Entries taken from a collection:
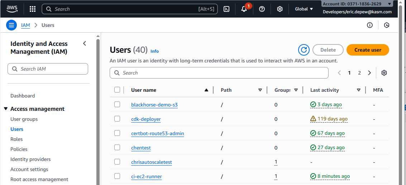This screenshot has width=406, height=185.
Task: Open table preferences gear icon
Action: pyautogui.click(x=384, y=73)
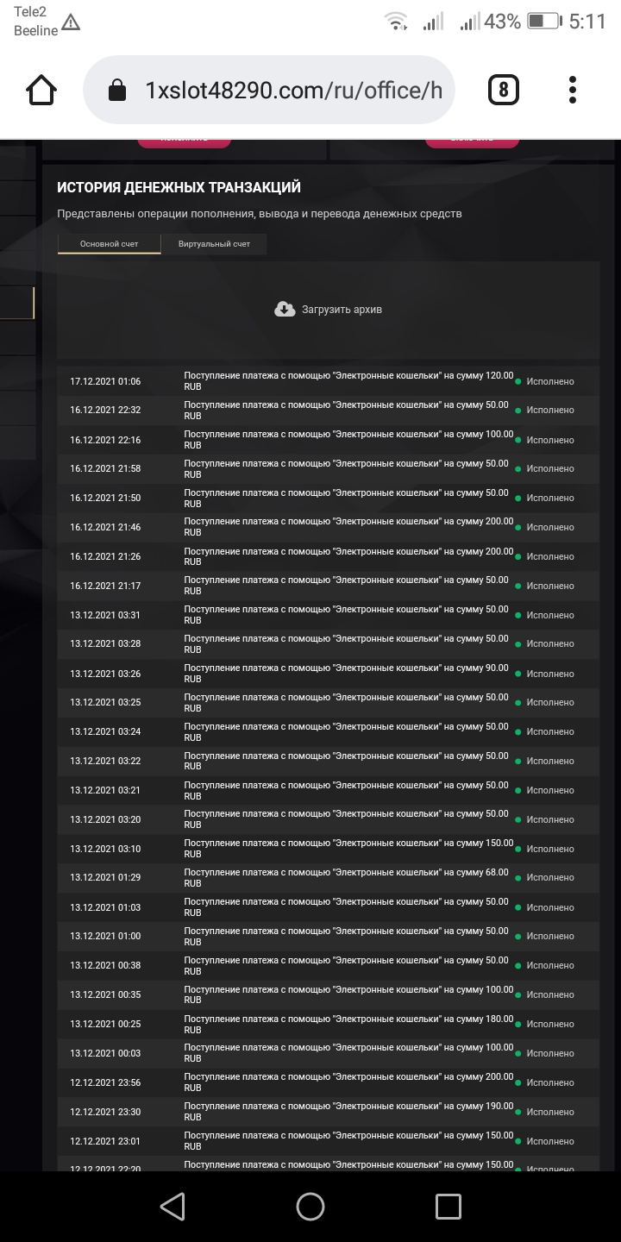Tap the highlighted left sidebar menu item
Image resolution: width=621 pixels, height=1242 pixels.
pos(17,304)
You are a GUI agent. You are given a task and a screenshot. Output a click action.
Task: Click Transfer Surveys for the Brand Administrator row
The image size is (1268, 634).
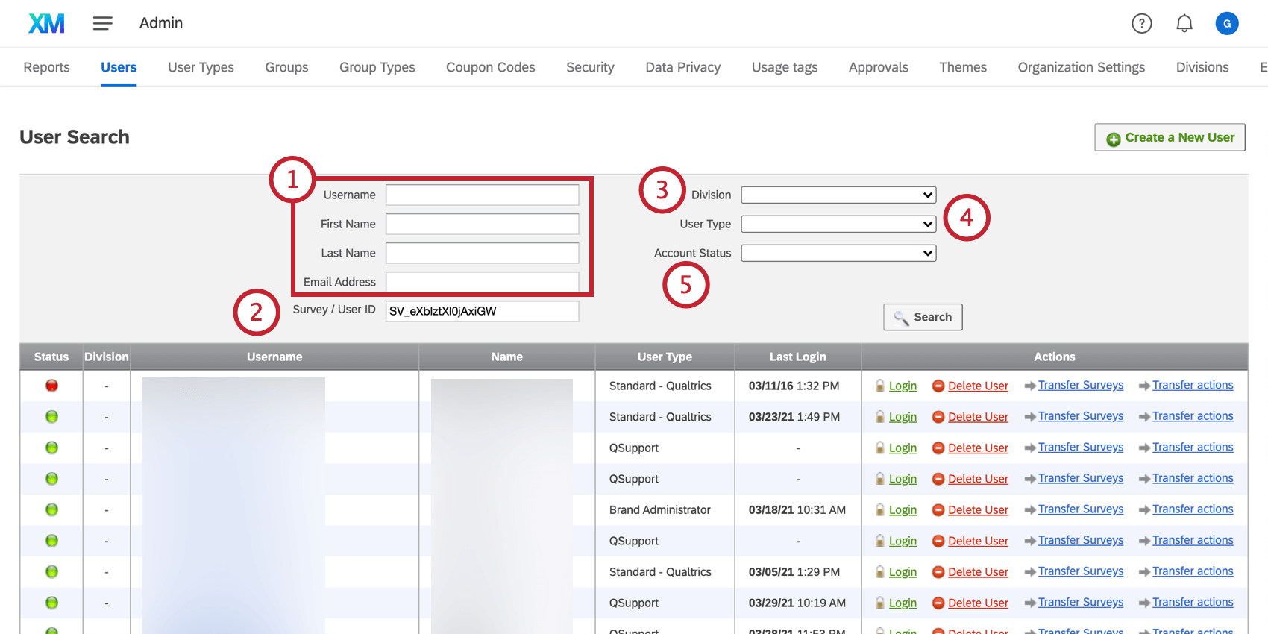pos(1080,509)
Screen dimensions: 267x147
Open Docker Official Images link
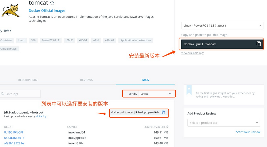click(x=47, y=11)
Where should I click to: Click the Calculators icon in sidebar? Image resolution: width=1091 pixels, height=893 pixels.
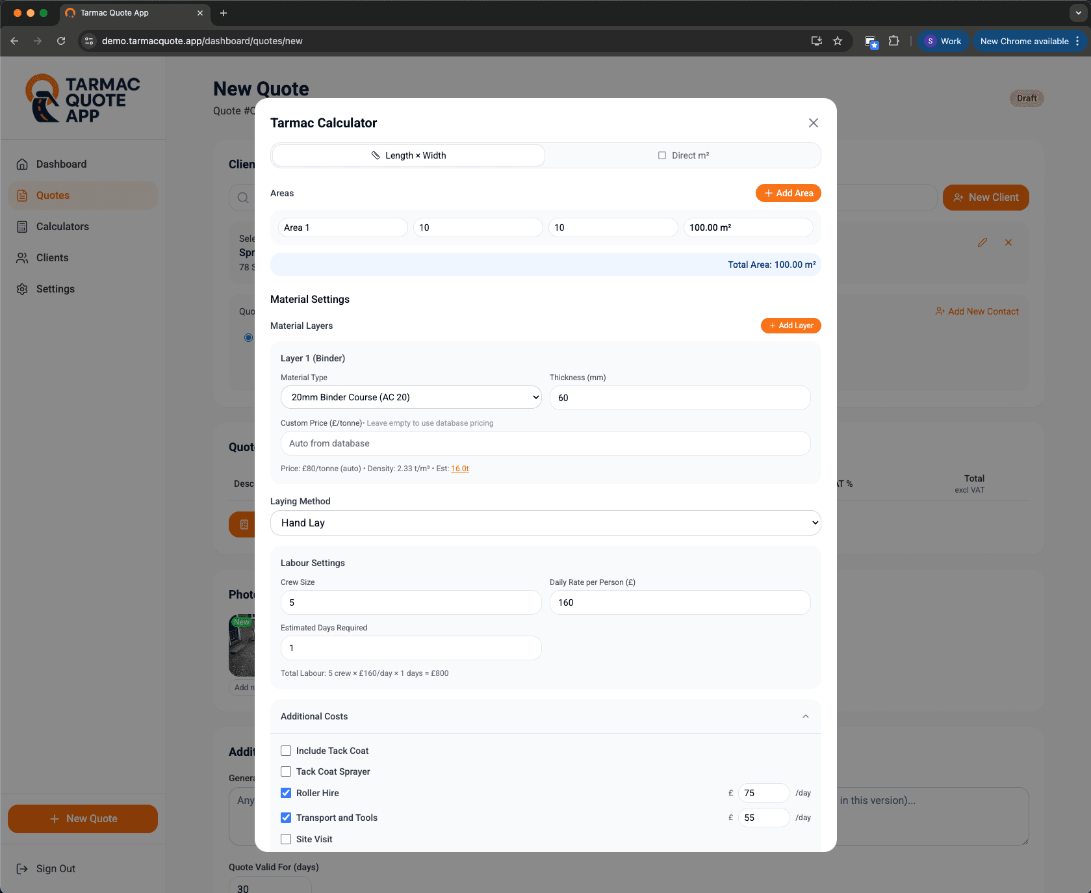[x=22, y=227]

Aim of the exercise: Begin with the line containing "The image size is (1268, 634).", stop at the last line of the records above, and copy every line in between exactly, both ends included, with no pictures.

Answer:
The image size is (1268, 634).
pos(1080,509)
Screen dimensions: 267x147
Open Docker Official Images link
click(x=47, y=11)
Where should I click to: Click the Calculators icon in sidebar? Image resolution: width=1091 pixels, height=893 pixels.
[x=22, y=227]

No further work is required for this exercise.